• _Problem to solve_
Render the listing as a numbered list, starting with the line that contains "Describe the element at coordinates (52, 290)" and going on through the line that contains "legend-m-3: m = 3.59 is", with blank lines left out. Include only those lines, and leave the pictures out of your answer.

• _Extracted data_
※

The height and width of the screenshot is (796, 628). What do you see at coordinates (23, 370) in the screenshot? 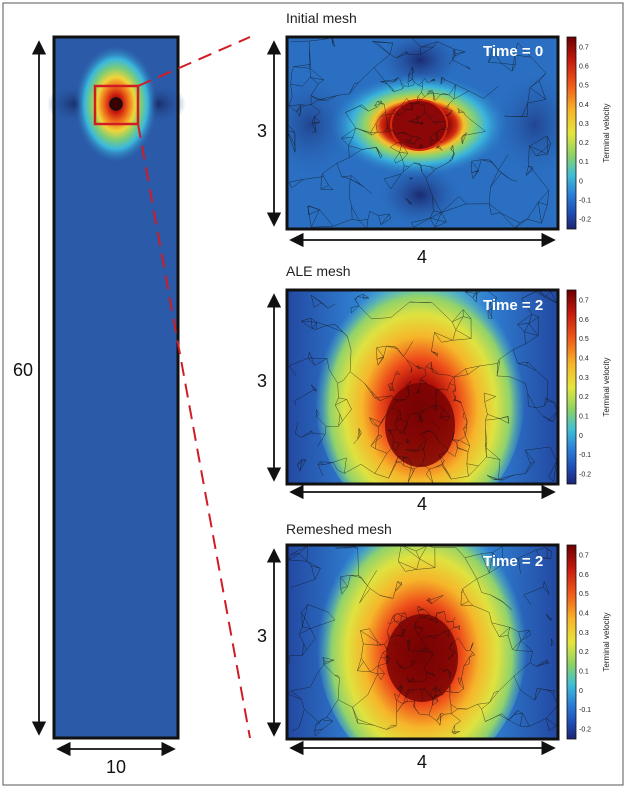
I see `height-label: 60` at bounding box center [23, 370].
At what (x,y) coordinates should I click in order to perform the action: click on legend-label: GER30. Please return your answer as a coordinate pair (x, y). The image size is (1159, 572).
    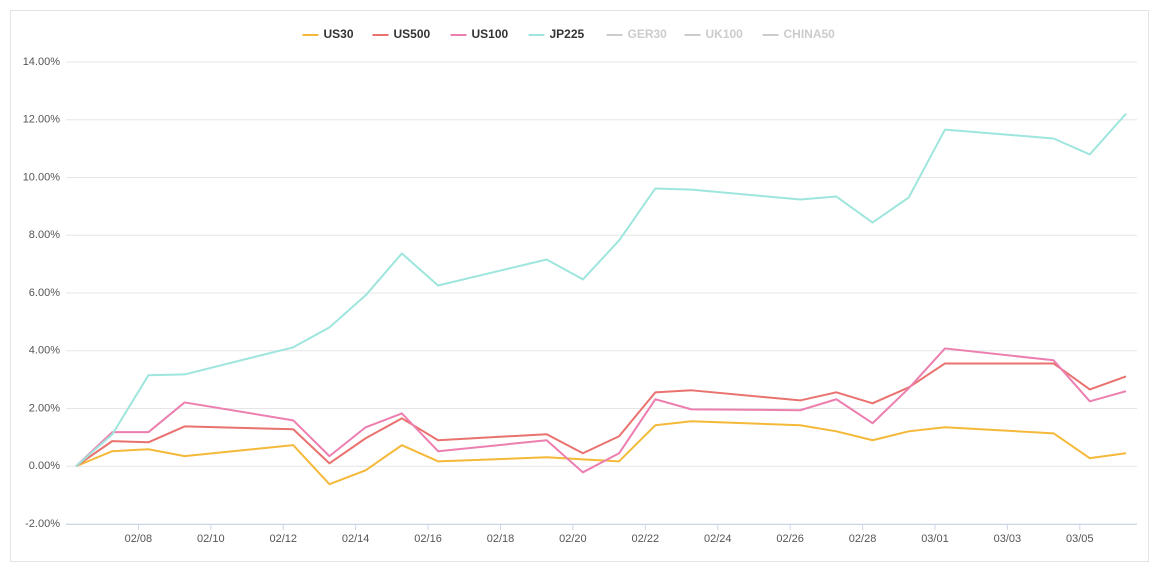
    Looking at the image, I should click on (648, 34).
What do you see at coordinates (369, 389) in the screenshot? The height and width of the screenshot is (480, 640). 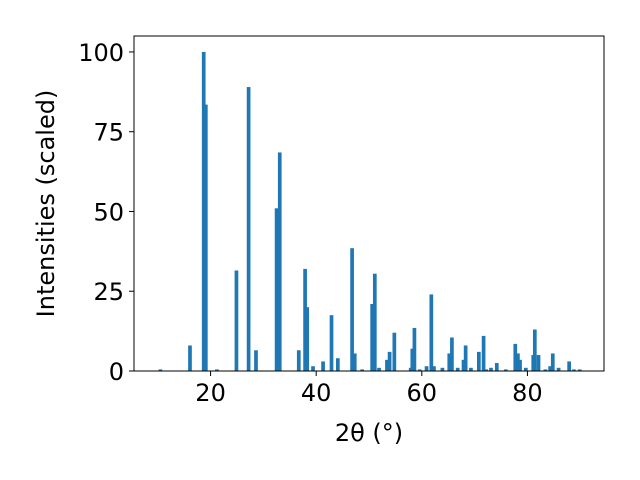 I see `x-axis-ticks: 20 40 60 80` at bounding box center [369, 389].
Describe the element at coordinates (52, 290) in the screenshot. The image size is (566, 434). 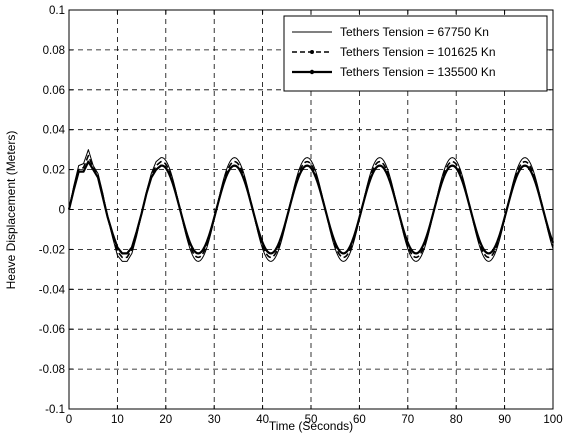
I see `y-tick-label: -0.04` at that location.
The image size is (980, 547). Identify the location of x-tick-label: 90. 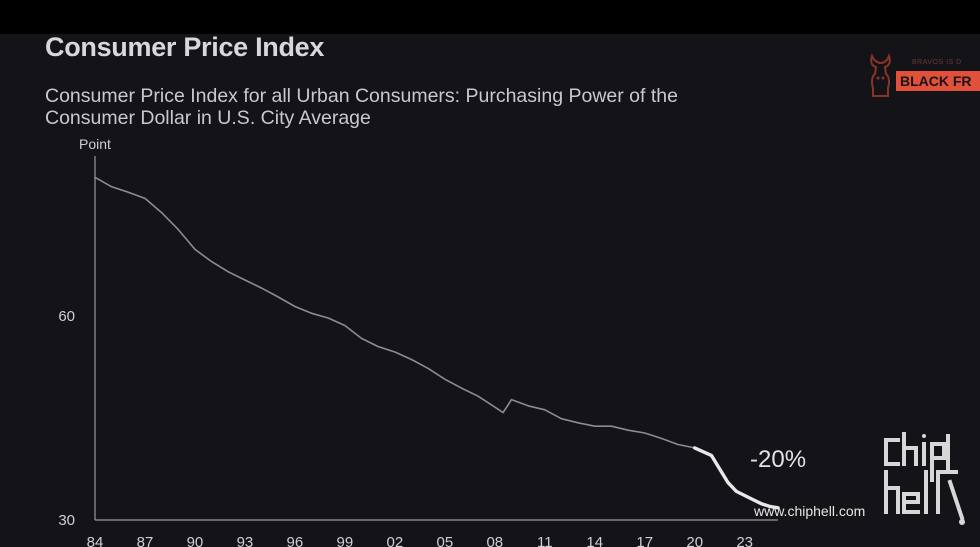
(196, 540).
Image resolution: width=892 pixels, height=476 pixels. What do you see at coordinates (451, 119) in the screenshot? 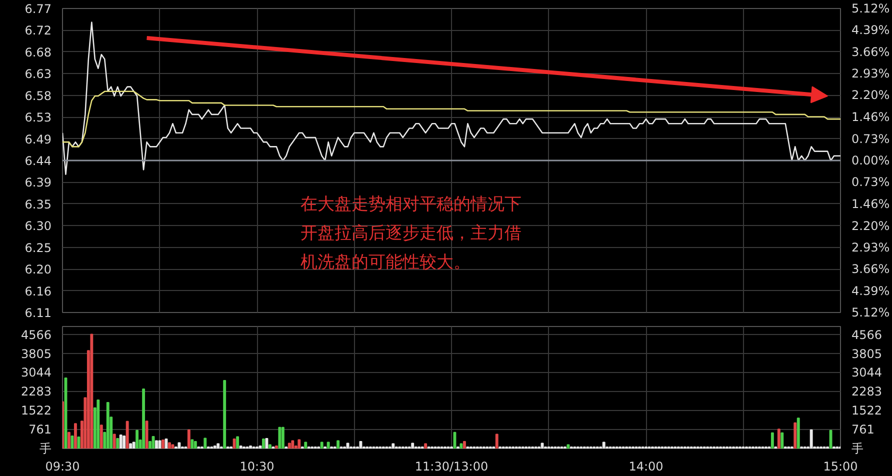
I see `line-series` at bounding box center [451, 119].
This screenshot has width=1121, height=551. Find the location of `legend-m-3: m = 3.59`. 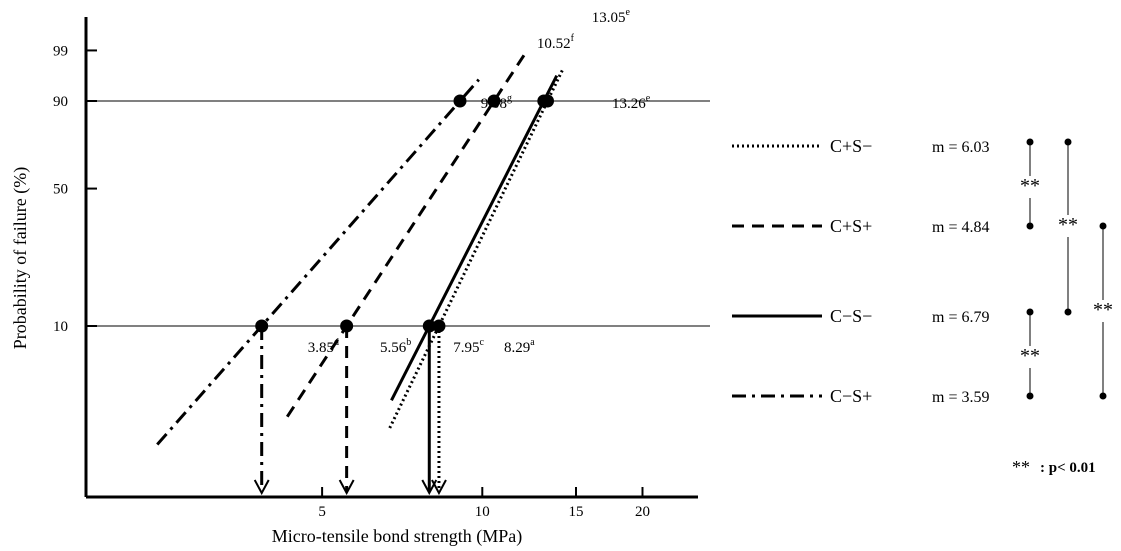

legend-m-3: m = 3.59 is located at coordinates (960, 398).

※

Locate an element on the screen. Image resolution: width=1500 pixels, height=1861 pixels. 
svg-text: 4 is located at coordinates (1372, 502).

※

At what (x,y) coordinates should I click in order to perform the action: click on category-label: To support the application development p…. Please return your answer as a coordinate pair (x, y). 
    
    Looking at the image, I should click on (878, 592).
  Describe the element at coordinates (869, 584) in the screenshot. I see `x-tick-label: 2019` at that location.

※

• _Answer space_
1. Describe the element at coordinates (52, 290) in the screenshot. The image size is (566, 434). 
2. I see `y-tick-label: -0.04` at that location.
3. The image size is (980, 547). Identify the location of x-tick-label: 90. 
4. (196, 540).
5. Image resolution: width=892 pixels, height=476 pixels. What do you see at coordinates (451, 119) in the screenshot? 
6. I see `line-series` at bounding box center [451, 119].
7. This screenshot has width=1121, height=551. Find the location of `legend-m-3: m = 3.59`. 
8. legend-m-3: m = 3.59 is located at coordinates (960, 398).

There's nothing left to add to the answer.